Faith and Reason in the Life of Prayer – The School of Prayer: Reflections on the teachings of Pope Benedict XVI
Allowing God to effect our minds, as well as our hearts. If you let God close you will be free…to let him in so close that God prays in you. Letting God’s love be the norm of our culture…in the other and in the poor. The role of silence in prayer and posture of kneeling.
Deacon James Keating, Ph.D., is a professor of Spiritual Theology and serves as a spiritual director at Kenrick Glennon Seminary in St.
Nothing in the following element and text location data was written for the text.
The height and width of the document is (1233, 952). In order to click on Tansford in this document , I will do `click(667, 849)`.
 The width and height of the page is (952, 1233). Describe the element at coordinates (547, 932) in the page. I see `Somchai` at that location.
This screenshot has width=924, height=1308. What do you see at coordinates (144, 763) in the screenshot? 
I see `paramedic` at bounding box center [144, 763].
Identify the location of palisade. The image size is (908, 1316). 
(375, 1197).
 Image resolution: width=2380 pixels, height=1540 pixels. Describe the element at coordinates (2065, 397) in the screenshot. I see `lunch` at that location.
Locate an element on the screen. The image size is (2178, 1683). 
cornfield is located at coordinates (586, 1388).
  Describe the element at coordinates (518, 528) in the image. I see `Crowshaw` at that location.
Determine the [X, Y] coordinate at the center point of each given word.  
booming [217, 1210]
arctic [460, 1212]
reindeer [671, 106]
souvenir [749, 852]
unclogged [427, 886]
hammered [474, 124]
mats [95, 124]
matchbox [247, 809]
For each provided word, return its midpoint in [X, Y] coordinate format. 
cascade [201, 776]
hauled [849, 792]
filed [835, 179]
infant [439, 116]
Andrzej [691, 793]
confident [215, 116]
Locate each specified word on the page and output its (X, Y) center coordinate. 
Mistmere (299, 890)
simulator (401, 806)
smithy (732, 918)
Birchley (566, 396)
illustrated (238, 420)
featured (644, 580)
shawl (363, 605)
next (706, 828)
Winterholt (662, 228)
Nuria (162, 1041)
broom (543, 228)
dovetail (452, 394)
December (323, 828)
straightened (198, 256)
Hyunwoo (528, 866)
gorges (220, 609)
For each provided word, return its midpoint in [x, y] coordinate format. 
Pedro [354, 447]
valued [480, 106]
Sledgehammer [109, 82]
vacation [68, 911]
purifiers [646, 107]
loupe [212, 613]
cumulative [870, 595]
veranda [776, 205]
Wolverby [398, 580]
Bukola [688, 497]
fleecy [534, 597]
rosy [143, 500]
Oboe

Louis, MO.
From Pope Benedict’s 2nd audience on prayer:
A look at recent history reveals the failure of the predictions of those who, in the age of the Enlightenment, foretold the disappearance of religions and who exalted absolute reason, detached from faith, a reason that was to dispel the shadows of religious dogmatism and was to dissolve the “world of the sacred”, restoring to the human being freedom, dignity and autonomy from God. The experience of the past century, with the tragedy of the two World Wars, disrupted the progress that autonomous reason, man without God, seemed to have been able to guarantee.
The Catechism of the Catholic Church says: “In the act of creation, God calls every being from nothingness into existence…. Even after losing through his sin his likeness to God, man remains an image of his Creator, and retains the desire for the one who calls him into existence. All religions bear witness to man’s essential search for God” (n. 2566). We could say — as I explained in my last Catecheses — that there has been no great civilization, from the most distant epoch to our day, which has not been religious.